The Cloud Data Management Interface (CDMI), a SNIA Architecture standard, is the first industry-developed open standard for cloud computing and will allow for interoperable cloud storage implementations from cloud service providers and storage vendors. The standard is applicable to public, private and hybrid storage clouds and is expected to be implemented by service providers and cloud infrastructure vendors for all cloud deployment models.
    
CDMI includes the ability to manage service levels that data receives when it is stored in the cloud. The CDMI also includes a common interoperable data exchange format for securely moving data and its associated data requirements from cloud to cloud.
 
Why CDMI?
Today, if a customer wants to store their data in a public cloud, their vendor has to integrate their software by writing to that public cloud provider’s Application Programming Interface (API). Since there are dozens of public cloud providers the effort is CDMI will make it easier for spur cloud storage deployments based on the specification.
    
How does CDMI Help the market?
•    End Users: CDMI provides cloud storage subscribers with a simple, common interface. This standard interface allows users the choice to select the public cloud provider of their choice based on their own selection criteria         (price, geographic proximity, preference, etc.).

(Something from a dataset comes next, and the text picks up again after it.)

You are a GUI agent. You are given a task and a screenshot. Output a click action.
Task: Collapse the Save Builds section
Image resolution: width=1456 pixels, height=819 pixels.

•    Service Providers: CDMI’s standard interface also enables broad market coverage for service providers. It helps service providers advertise their capabilities as required to match their targeted subscriber bases. CDMI also provides  unique, non-standard extensions for service providers that want to differentiate without sacrificing broad market addressability.
•    Cloud storage service developers: CDMI provides the only multi-vendor, industry-standard development interface for application developers that want to store data in the cloud. CDMI enables the broadest possible market of potential subscribers to cloud application developers.